Dataset entries:
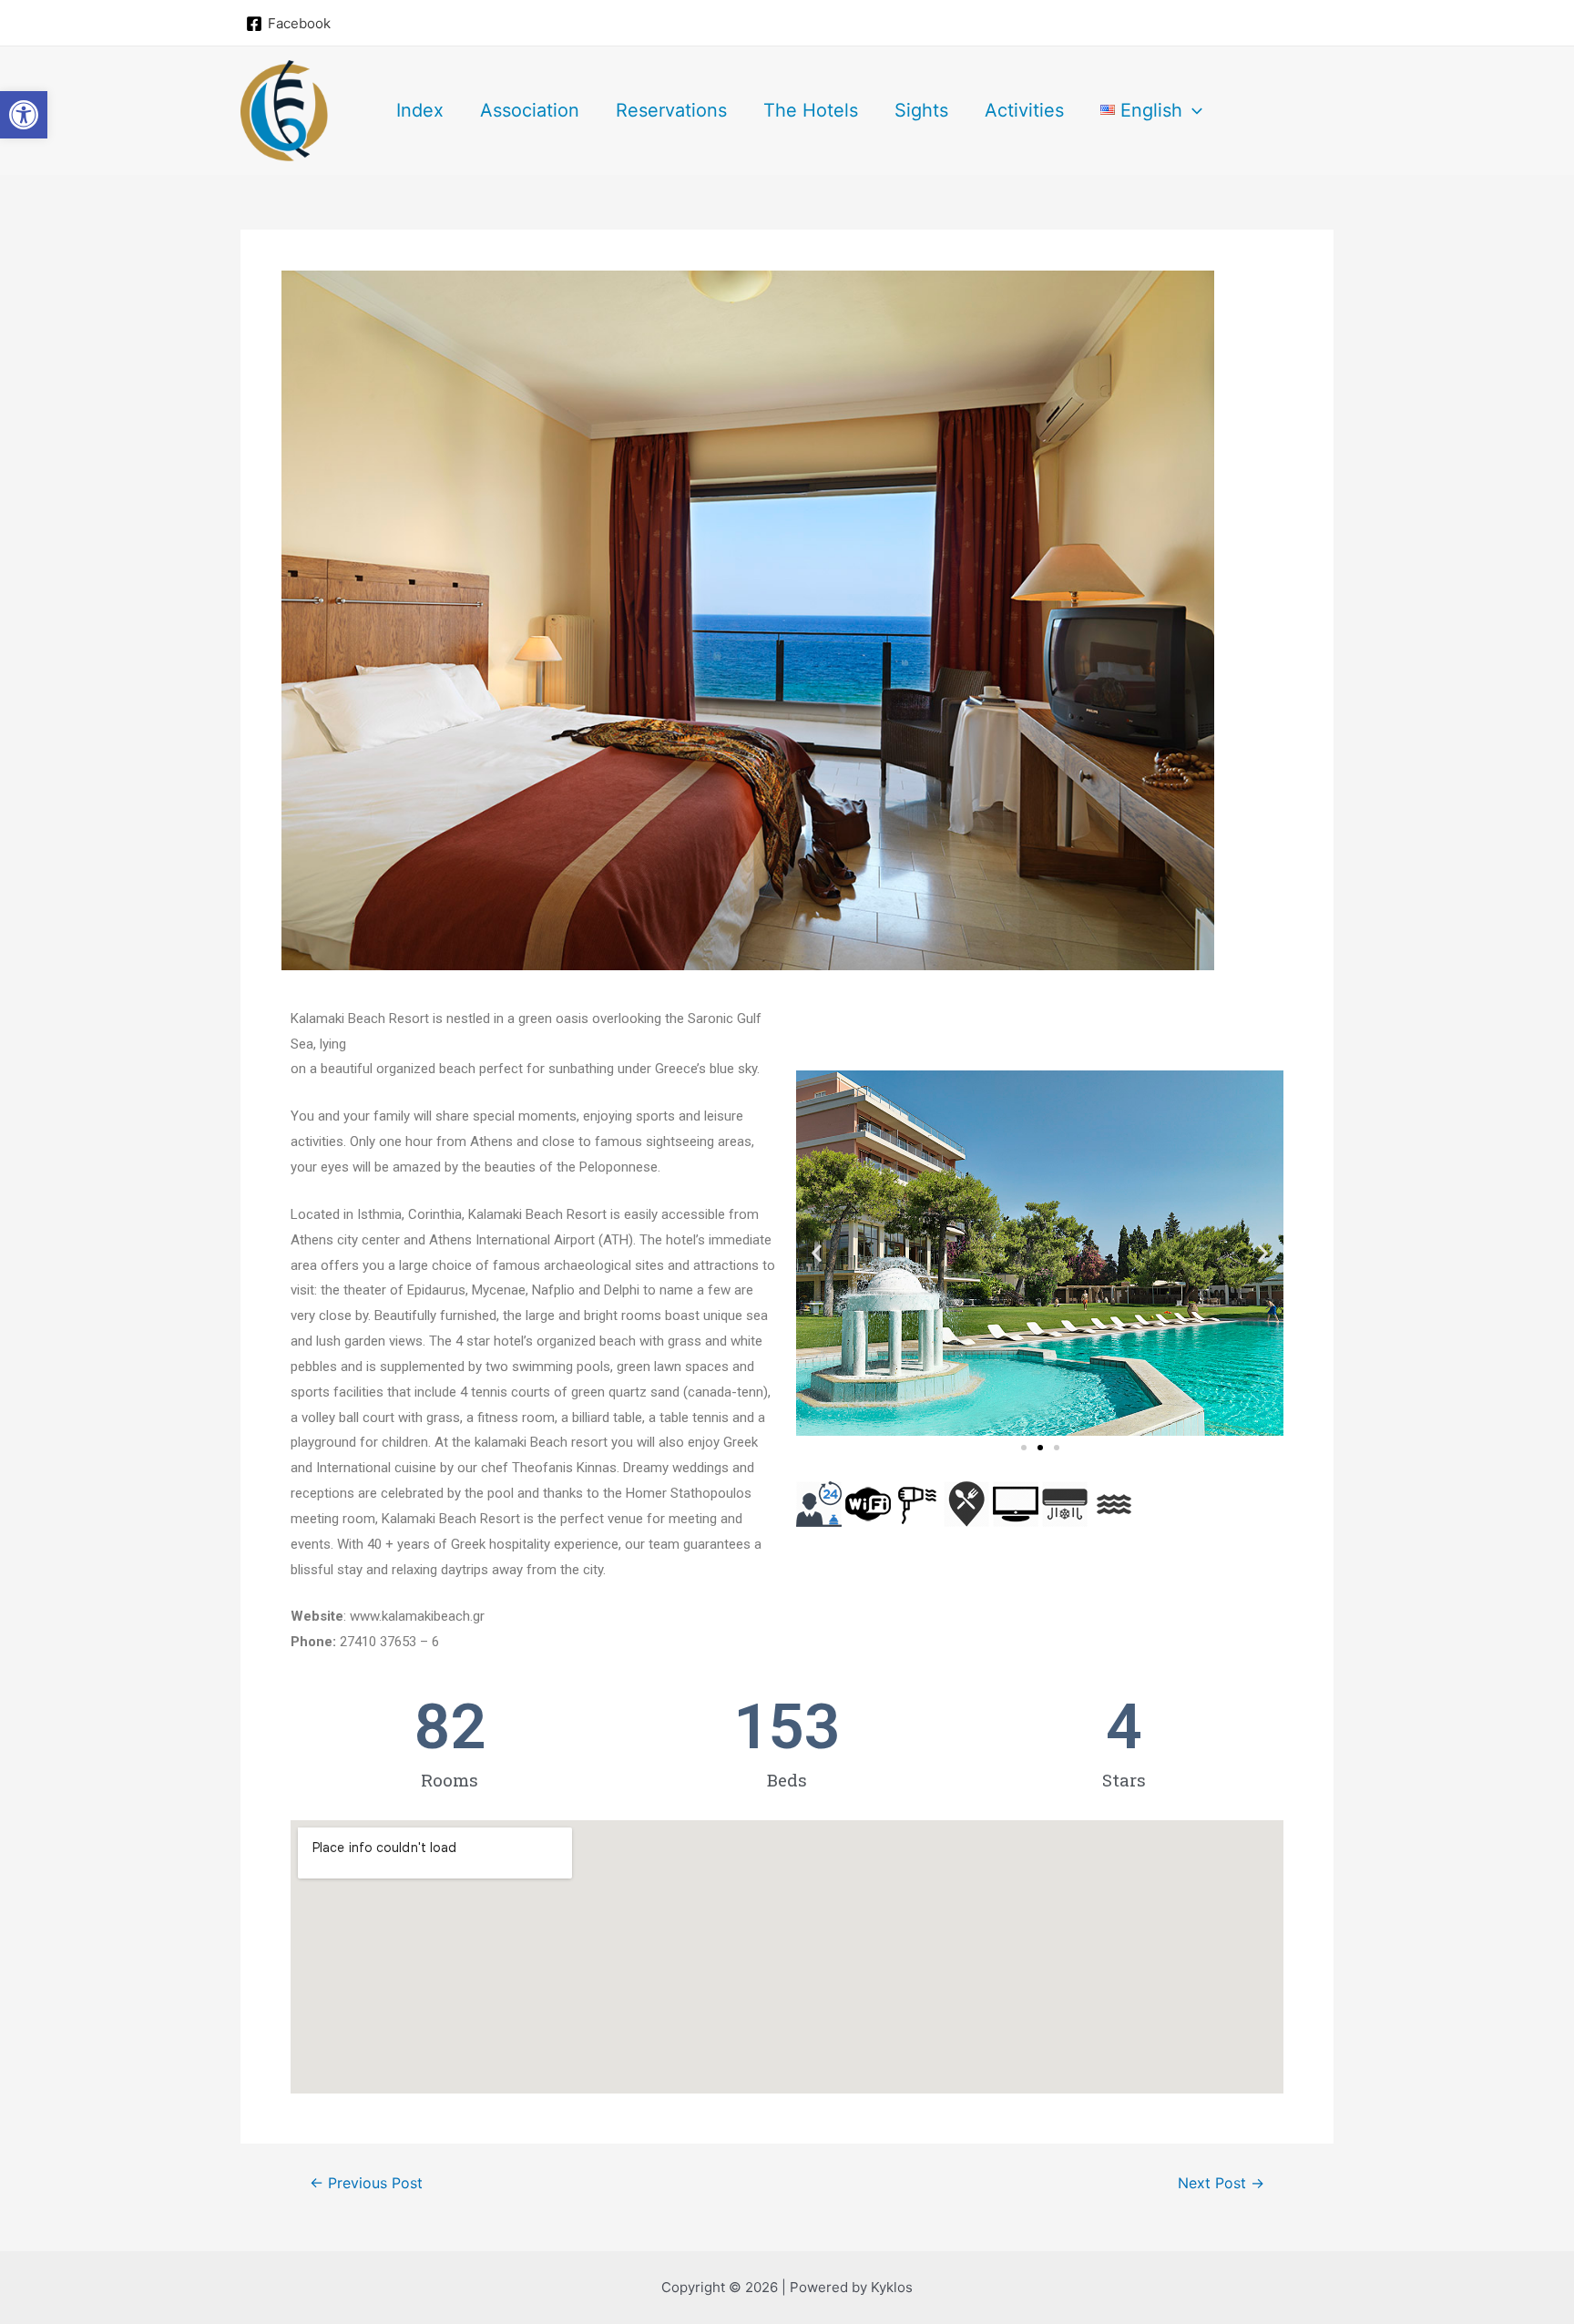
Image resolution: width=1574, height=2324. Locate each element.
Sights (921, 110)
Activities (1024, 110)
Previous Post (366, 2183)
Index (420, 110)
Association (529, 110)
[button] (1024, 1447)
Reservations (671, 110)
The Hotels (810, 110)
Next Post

__EXERCISE BRIEF__. Rewrite the data above exactly as given, but omit the images.

__ANSWER BOX__.
Image resolution: width=1574, height=2324. Locate each element.
Sights (921, 110)
Activities (1024, 110)
Previous Post (366, 2183)
Index (420, 110)
Association (529, 110)
[button] (1024, 1447)
Reservations (671, 110)
The Hotels (810, 110)
Next Post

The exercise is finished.